RE: [sv-bc] DataTypes: The wone net type

From: Steven Sharp (sharp@cadence.com)
Date: Thu Oct 28 2004 - 17:10:50 PDT

  • Next message: Steven Sharp: "RE: [sv-bc] DataTypes: The wone net type"

    Stu asked about single-driver versions of all the existing net types, and
    essentially suggested using a mechanism for declaring a single-driver net
    that would be orthogonal to the net type. I am in favor of orthogonality
    when the features are actually independent. However, I believe that a
    closer examination of the net types reveals that they are not orthogonal
    with a single-driver restriction.

    The net types essentially specify the resolution behavior for the net,
    indicating the resulting value when driven by zero or more drivers. The
    "wone" type also specifies resolution behavior, namely that there must
    not be any need for resolution. An alternate name proposed for the type
    was "wun", standing for "wire unresolved". And if we look at each of
    the existing net types, we find that a single-driver version of that
    net type is equivalent to "wone" or makes little sense.

    The "wire" net type restricted to a single driver is equivalent to "wone".
    The "tri" net type is a synonym for "wire", so it is also equivalent to
    "wone" (and "tri" supposedly indicates an intention to have multiple
    drivers anyway). The "wand" and "wor" are only different from "wire"

= = = =

## PROBLEM SET
[A] In the message on the wone net type, what alternate name was proposed for the type, and what does it stand for?
[B] Carry the message on the wone net type forward from the point where it stops, keeping its argument about single-driver versions of net types.
The listing after this message plays no part in the tasks.

## INFORMATION SUPPLIED
= = = =

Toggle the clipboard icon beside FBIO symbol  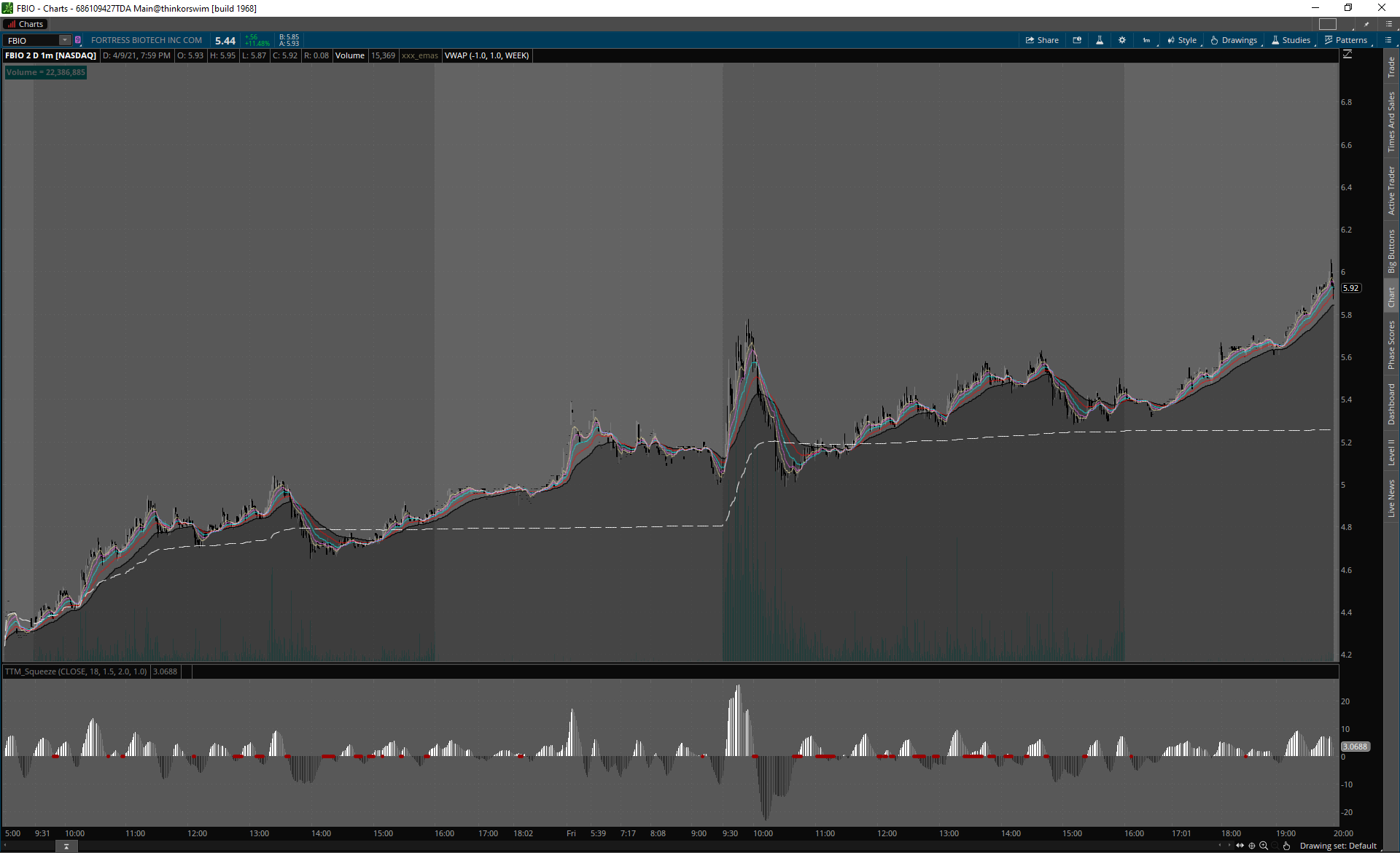pos(78,40)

= = = =

## RESULTS
[A] The alternate name was "wun," standing for "wire unresolved."

[B]
    in their resolution of multiple drivers. A single-driver version would
    be equivalent to "wone". The "triand" and "trior" net types are synonyms
    for "wand" and "wor".

    The other net types essentially differ from "wire" in starting out with
    an extra implicit driver on them (a pullup or pulldown for "tri1" or "tri0",
    a capacitor for "trireg", or the power supply for "supply1" or "supply0").
    In a sense, they violate the single-driver rule as soon as they are
    connected. If we only consider single explicit drivers, they still have
    little use.

    A pullup or pulldown is generally used to prevent a net from floating
    (having a z value) when all of its drivers are tristated. But on a net
    intended for a single driver, that driver generally won't be able to
    tristate. If the driver never goes to z, then there is no difference
    between "tri1" or "tri0", and "wire". With a single non-tristate driver,
    they are equivalent to "wone".

    A "trireg" is similarly only different if its driver goes to z. There
    may be some uses for "triregs" that only have a single driver, such as
    in low-level modeling of DRAMs, so this case is not as clear as the
    pullup/pulldown case. However, I suspect that anyone modeling at that
    low level won't be following single-driver design rules. For example,
    DRAMs modeled at that level will have lots of multiple-driven nets.
    With a single non-tristate driver, they are equivalent to "wone".

    For "supply1" or "supply0", it doesn't make much sense to have a single-
    driver rule. It doesn't make sense to have any explicit drivers on them
    at all. If you wanted to enforce a design rule for them, it would be
    that they have zero drivers (except perhaps bidirectional tranifs).
    There is no point in having a single-driver version of these.

    If anyone with more extensive hardware experience sees any errors in
    my arguments, I welcome a correction. If there are real reasons for
    needing single-driver versions of other net types, we should consider
    them.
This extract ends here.